Hi,
I'm new to Splunk but getting a lot of value from it. I've gotten a reasonable way using trial and error and a lot of referring to the forums and help, but I've now hit a challenge I can't solve, which is a bit fiddly to describe. Here goes...
I have a data set that's imported once a week, which contains vulnerability information about computers, pulled from a scanning system. I've been able to use "stats" to create a table of devices and the number of vulnerabilities per device. I had to use "dedup" so the same vulnerability didn't show up multiple times - although the data is added weekly I'm using 4 weeks worth of results in my search, to ensure I'm not missing out devices that may come and go.

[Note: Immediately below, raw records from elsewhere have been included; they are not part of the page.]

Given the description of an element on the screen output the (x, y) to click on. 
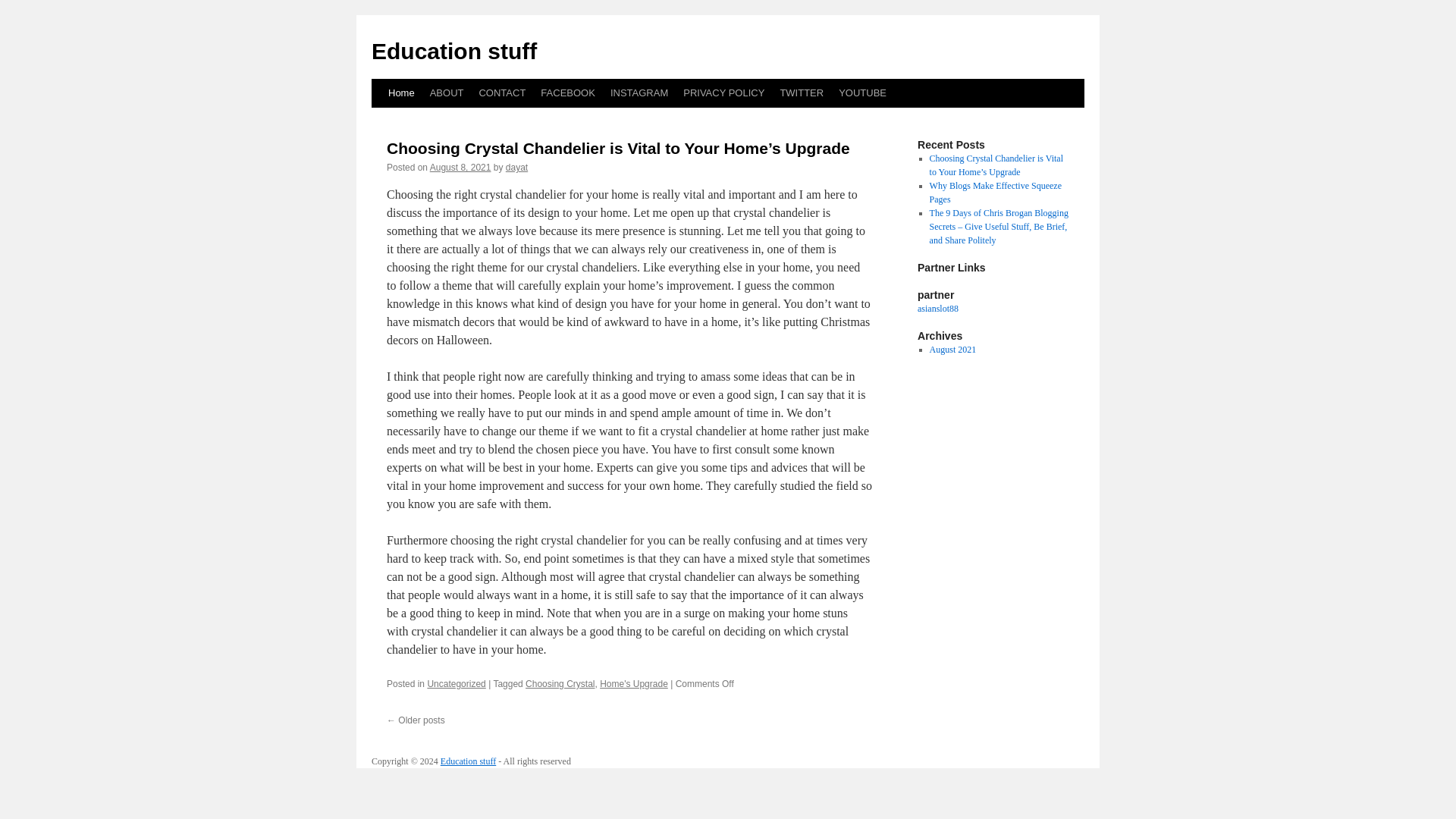
PRIVACY POLICY (723, 92)
FACEBOOK (567, 92)
ABOUT (446, 92)
FACEBOOK (567, 92)
August 8, 2021 (460, 167)
Choosing Crystal (559, 683)
12:58 am (460, 167)
TWITTER (801, 92)
CONTACT (501, 92)
Education stuff (454, 50)
August 2021 (953, 348)
INSTAGRAM (638, 92)
YOUTUBE (862, 92)
View all posts by dayat (516, 167)
TWITTER (801, 92)
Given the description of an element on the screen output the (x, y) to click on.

However what I've now realised is that until a vulnerability falls outside my 4 week date range it'll stay in the report, even if its been resolved.
So as an example:
At the moment my report continues to show 3 defects until I hit week 6, when the defect that was fixed falls out of the 4 week range.
Every result has a date detected associated with it. What I want to do is only include results where the detected date matches whatever the latest detected date is for any defect against each device. So in my case above, once I've imported data for week 2 and am looking at 4 weeks worth together, defect1 will be in that data set but its detected date will be older than that for defect2 and defect3, so it could be safely ignored.
I can generate a table of devices showing each device and the correct latest "last detected" date that I would want to filter on (it could be different for each device), as follows:
| stats max(LastDetected) by Device
However I can't see a way to then use that calculated data to filter against the whole data set, as I've already piped it to get that information. I looked at using "eval" but that seems to be use data within each record discretely, rather than calculating across records, as stats allows.
I've not done a very good job explaining it so apologies in advance. If you can make head or tail of what I'm asking and have any wisdom you can share it may save my sanity...
Is this what you're aiming at?
List of devices and their vulnerabilities, showing only results from the latest available scan for each device:
sourcetype=vulnerability_scanner earliest=-4w
| streamstats max(_time) as maxTime by device
| where _time=maxTime
| stats dc(defect) by device
Drop the last line if you want the actual list, rather than the count of unique defects.
I would probably recommend using eventstats
rather than streamstats
in this case. Both will give the same results, but eventstats
may have slightly lower overhead in processing and map-reduce slightly better. (streamstats
requires sorting of the results that eventstats
does not, and thus eventstats
may have opportunies for optimization that aren't available to streamstats
.) This won't make any difference if have only a single indexer though.
That worked perfectly.
I hadn't used streamstats as yet but I see that its a very powerful command that resulted in a surprisingly elegant solution.
Many thanks for the swift response, and I'm sure I'll be back sooner rather than later to pick up more pearls of wisdom.